Looking for some tips and ideas.

I get a list every day of the number of appointments for each day for the next two weeks for a clinic. I have quite good history of these list, and the actual number of visits that were seen each day. So for each day I can look at how many visits were actually seen, the total number of appointments scheduled for that day one day earlier, two days earlier, ..., back 14 days earlier.

My desire is to develop forecasts for the actual number of appointments they can expect for the next 14 days.

The simplest answer I can come up with is to develop seasonal time series models based on the actual visits and use the future appointments as a floor (e.g. if 10 appointments are scheduled for a 7 days from now, I should not predict that they will only have 8 appointments).

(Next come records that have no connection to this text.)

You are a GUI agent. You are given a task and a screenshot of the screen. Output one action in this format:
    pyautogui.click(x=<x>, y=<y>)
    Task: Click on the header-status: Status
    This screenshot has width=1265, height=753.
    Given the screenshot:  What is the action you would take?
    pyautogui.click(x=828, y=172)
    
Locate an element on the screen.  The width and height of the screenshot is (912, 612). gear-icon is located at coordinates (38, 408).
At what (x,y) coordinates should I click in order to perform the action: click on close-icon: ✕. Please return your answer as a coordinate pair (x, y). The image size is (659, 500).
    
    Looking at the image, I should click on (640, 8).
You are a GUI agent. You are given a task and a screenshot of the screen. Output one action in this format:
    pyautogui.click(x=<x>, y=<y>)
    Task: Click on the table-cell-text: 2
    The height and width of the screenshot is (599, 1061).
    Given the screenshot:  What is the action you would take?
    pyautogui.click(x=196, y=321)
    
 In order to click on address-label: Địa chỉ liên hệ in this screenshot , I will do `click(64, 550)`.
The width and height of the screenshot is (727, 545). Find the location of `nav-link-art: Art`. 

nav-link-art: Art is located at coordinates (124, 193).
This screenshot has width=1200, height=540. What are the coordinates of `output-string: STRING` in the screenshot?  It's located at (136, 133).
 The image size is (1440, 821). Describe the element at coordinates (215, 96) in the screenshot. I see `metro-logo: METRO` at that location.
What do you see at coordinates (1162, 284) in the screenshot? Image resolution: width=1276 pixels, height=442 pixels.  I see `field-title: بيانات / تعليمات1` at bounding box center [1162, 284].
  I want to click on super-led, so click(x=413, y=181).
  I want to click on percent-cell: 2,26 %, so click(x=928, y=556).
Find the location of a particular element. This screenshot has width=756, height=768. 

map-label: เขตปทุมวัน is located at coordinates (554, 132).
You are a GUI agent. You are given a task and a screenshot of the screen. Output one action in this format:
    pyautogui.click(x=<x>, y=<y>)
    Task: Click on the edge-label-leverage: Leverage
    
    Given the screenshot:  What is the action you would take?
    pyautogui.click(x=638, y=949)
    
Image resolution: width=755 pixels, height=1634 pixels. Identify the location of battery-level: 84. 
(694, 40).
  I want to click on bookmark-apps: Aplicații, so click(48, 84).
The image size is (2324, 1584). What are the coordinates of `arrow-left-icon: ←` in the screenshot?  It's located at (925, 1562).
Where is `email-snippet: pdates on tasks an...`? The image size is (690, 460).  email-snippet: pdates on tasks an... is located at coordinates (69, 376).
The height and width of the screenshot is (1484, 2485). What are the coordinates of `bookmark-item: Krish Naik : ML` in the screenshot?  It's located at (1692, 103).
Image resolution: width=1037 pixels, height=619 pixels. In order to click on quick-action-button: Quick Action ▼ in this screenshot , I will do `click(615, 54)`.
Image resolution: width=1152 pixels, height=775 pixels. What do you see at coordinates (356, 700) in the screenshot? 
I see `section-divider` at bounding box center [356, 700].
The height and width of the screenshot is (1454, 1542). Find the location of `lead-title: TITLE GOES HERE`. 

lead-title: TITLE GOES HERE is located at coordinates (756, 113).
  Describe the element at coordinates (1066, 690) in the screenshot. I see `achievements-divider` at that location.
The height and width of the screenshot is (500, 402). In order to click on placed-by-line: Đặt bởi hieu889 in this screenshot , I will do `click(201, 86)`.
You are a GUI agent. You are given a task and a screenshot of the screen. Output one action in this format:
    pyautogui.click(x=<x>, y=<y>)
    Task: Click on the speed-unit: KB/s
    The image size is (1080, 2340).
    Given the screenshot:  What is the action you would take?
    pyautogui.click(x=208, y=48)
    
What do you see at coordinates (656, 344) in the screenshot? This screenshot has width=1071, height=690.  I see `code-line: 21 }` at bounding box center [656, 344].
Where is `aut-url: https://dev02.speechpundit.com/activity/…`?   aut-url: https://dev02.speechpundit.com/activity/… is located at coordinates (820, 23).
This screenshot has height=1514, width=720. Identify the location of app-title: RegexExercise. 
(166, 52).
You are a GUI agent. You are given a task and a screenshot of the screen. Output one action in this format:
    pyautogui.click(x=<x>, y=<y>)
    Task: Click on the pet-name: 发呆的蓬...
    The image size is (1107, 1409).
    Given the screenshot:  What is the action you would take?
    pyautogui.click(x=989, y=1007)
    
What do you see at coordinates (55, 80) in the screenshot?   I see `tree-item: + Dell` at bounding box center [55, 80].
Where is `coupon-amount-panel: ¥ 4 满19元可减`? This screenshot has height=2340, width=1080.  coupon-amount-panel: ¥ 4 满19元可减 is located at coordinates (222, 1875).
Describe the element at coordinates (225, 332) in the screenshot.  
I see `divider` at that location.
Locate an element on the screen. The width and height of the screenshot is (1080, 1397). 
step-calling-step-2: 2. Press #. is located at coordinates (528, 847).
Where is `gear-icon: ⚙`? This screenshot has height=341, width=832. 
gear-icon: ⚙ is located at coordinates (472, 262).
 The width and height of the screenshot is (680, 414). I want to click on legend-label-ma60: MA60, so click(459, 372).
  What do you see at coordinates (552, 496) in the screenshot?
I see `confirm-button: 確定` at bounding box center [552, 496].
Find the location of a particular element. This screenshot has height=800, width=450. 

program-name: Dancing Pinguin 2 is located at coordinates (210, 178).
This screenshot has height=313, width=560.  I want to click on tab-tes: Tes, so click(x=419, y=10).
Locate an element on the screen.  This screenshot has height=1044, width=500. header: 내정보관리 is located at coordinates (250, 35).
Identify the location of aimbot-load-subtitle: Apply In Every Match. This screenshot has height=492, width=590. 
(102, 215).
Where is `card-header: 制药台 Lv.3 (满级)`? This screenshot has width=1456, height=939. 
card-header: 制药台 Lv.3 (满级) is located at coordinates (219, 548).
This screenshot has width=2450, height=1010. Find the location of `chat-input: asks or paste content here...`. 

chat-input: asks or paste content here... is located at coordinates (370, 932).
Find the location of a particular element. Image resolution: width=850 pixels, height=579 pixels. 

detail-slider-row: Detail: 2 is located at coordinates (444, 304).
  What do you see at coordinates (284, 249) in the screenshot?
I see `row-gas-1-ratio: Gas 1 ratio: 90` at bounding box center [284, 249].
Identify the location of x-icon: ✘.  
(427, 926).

But, this is not ideal, as it does not take into account that if there are 10 appointments 1 or more may not show. I would somehow like to incorporate the history data I have into the forecasts. Using the future appointments as factors does not seem like a good ideas as they are not independent.

I have not found any examples of anyone performing forecasts with this type of data. Is there a way to potentially use this data in a better way?

FYI: I am not necessarily bound to any technology, I can use either R or SAS.

  • $\begingroup$ Do you have some general plot of the data? People miss appointments for several reasons: weather, day of week, age and maybe even gender. If your original data can explain the target values well, just try some kind of regression. $\endgroup$ – Fernando Mar 13 '14 at 18:33

Can there be more actuals than scheduled?

This sounds like a simple regression problem. Y(actual) and X(scheduled).

Can you post your example data with your history of scheduled and actuals?